A Penguin Classics Deluxe Edition

Considered by many to be her masterpiece, Edith Wharton s second full-length work is a scathing yet personal examination of the exploits and follies of the modern upper class. As she unfolds the story of Undine Spragg, from New York to Europe, Wharton affords us a detailed glimpse of what might be called the interior décor of this America and its nouveau riche fringes. Through a heroine who is as vain, spoiled, and selfish as she is irresistibly fascinating, and through a most intricate and satisfying plot that follows Undine s marriages and affairs, she conveys a vision of social behavior that is both supremely informed and supremely disenchanted.

Buchausschnitt
i

'Undine Spragg-how can you?' her mother wailed, raising a prematurely-wrinkled hand heavy with rings to defend the note which a languid 'bell-boy' had just brought in.

But her defence was as feeble as her protest, and she continued to smile on her visitor while Miss Spragg, with a turn of her quick young fingers, possessed herself of the missive and withdrew to the window to read it.

'I guess it's meant for me,' she merely threw over her shoulder at her mother.

'Did you ever, Mrs.
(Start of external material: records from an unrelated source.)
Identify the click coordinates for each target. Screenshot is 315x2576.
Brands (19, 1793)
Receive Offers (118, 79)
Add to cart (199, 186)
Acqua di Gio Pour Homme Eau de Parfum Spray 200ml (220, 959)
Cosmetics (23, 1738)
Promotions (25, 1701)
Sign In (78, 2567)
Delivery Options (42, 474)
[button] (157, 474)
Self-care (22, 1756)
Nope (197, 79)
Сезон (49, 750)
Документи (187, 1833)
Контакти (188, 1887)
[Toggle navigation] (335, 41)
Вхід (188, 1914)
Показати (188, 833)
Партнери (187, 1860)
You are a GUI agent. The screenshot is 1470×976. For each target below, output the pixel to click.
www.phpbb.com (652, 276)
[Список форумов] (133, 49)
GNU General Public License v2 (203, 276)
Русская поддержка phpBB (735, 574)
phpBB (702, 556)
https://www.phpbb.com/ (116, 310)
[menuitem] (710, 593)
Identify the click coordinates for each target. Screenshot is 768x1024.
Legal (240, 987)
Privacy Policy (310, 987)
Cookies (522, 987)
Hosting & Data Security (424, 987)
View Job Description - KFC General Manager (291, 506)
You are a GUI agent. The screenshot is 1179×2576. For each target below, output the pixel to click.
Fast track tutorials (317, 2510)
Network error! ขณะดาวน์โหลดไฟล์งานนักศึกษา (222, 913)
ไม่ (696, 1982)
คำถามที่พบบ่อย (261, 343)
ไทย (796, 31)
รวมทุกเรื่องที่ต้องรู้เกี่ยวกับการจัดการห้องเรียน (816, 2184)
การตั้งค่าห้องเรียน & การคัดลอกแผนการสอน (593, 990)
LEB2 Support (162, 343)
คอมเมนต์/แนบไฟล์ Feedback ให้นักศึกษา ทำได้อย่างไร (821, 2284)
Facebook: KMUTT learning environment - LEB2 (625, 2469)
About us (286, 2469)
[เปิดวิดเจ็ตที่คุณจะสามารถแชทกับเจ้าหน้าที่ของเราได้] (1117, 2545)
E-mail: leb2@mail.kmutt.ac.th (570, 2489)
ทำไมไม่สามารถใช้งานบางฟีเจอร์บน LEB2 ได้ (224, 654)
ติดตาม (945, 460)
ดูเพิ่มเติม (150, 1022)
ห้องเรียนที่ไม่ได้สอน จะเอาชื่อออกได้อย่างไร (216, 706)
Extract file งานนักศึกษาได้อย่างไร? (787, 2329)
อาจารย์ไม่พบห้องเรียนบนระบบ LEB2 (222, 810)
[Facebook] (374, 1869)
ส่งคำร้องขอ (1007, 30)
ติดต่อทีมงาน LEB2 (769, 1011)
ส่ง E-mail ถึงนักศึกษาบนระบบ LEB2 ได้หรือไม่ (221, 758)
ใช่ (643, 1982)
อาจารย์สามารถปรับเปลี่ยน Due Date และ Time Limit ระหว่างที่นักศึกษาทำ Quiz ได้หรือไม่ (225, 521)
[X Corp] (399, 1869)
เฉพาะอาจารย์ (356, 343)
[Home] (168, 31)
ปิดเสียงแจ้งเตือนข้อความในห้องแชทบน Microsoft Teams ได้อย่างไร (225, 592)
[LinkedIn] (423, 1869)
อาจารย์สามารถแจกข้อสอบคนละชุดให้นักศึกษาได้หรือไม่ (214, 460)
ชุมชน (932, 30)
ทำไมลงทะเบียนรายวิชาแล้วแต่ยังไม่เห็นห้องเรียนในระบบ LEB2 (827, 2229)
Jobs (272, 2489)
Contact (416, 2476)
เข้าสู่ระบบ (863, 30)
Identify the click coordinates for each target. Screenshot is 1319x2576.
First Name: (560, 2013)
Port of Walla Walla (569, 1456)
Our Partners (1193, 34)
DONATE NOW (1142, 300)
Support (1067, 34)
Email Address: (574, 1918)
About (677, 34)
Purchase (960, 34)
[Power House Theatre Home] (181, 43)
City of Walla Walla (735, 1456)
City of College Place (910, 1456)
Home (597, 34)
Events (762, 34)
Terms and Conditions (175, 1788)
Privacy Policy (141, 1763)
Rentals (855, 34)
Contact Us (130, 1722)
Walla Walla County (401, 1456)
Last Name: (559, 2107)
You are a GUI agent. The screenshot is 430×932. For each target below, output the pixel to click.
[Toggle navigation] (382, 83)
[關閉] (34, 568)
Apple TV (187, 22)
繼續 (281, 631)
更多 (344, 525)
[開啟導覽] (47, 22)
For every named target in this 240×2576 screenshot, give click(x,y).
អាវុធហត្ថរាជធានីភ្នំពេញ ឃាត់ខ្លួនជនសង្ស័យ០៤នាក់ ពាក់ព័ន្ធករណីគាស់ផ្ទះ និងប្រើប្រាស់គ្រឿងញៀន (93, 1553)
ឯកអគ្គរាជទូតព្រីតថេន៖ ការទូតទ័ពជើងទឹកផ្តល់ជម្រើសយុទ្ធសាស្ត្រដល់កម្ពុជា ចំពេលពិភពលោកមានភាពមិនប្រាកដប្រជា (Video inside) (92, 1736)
Heeny?' Mrs. Spragg murmured with deprecating pride.

Mrs. Heeny, a stout professional-looking person in a waterproof, her rusty veil thrown back, and a shabby alligator bag at her feet, followed the mother's glance with good-humoured approval.

'I never met with a lovelier form,' she agreed, answering the spirit rather than the letter of her hostess's enquiry.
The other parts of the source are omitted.